##### RECORDS SUPPLIED
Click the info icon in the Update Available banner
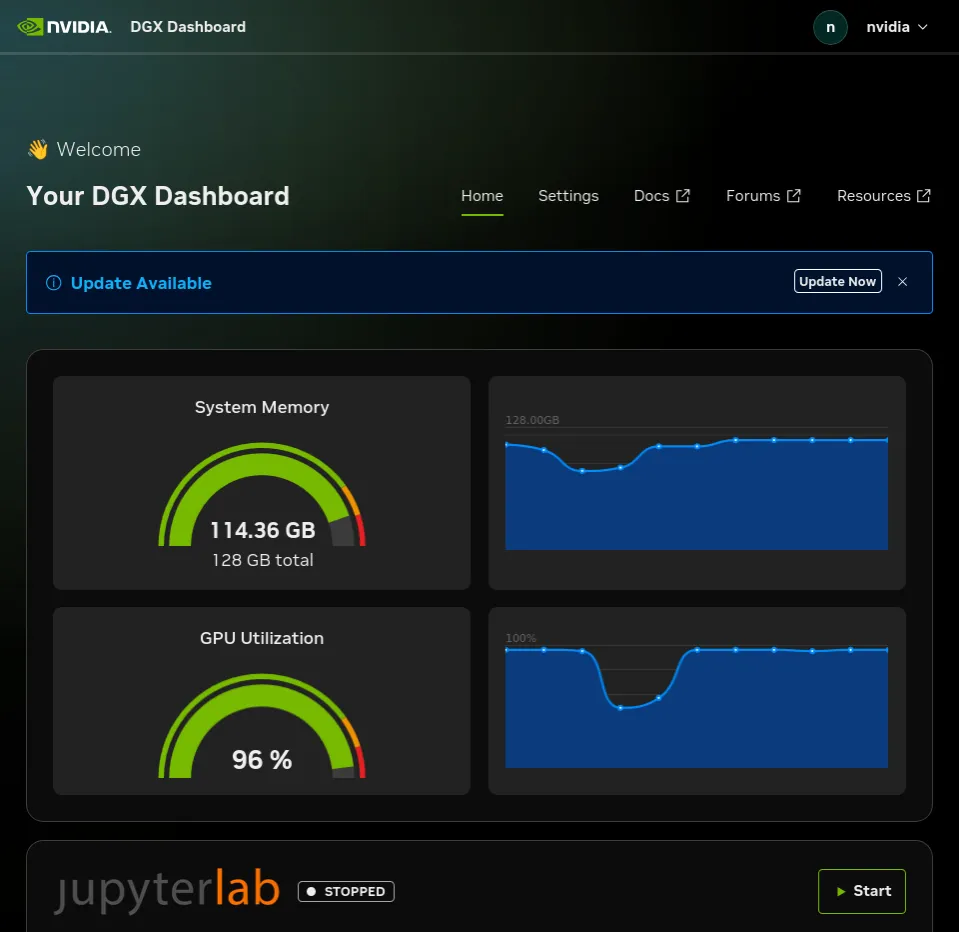959x932 pixels. (52, 282)
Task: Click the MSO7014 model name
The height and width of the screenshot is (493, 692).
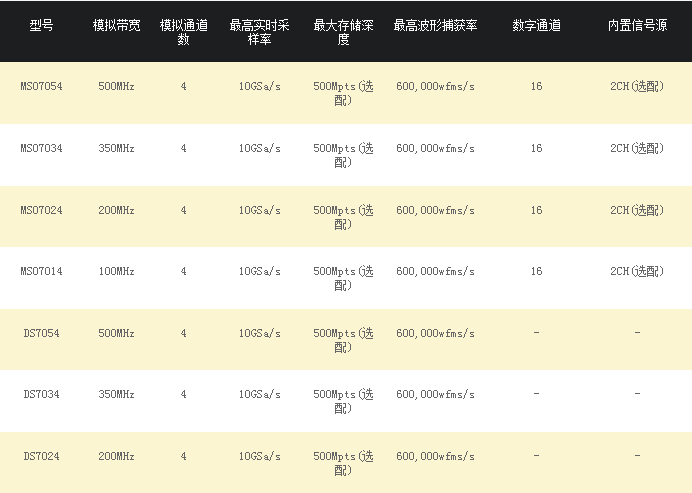Action: click(41, 271)
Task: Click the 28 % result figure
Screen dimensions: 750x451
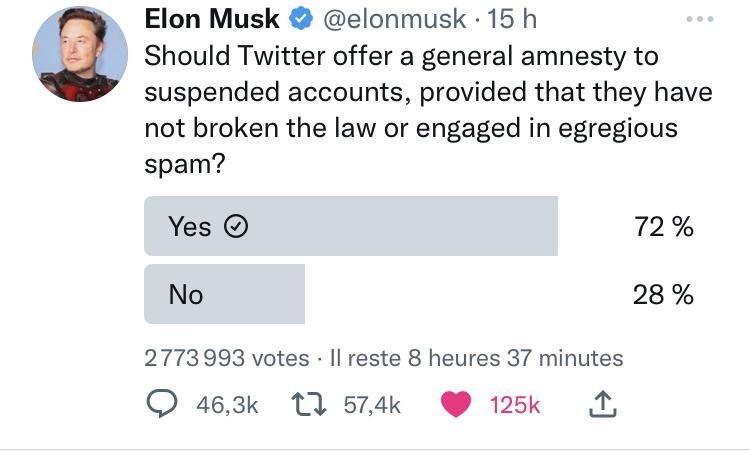Action: pos(663,294)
##########
◆ **YOUR ASSIGNMENT**: Report the tally of lines in the listing that carry the string "Task", and nothing else.

◆ **SOLUTION TO THE PROBLEM**: 2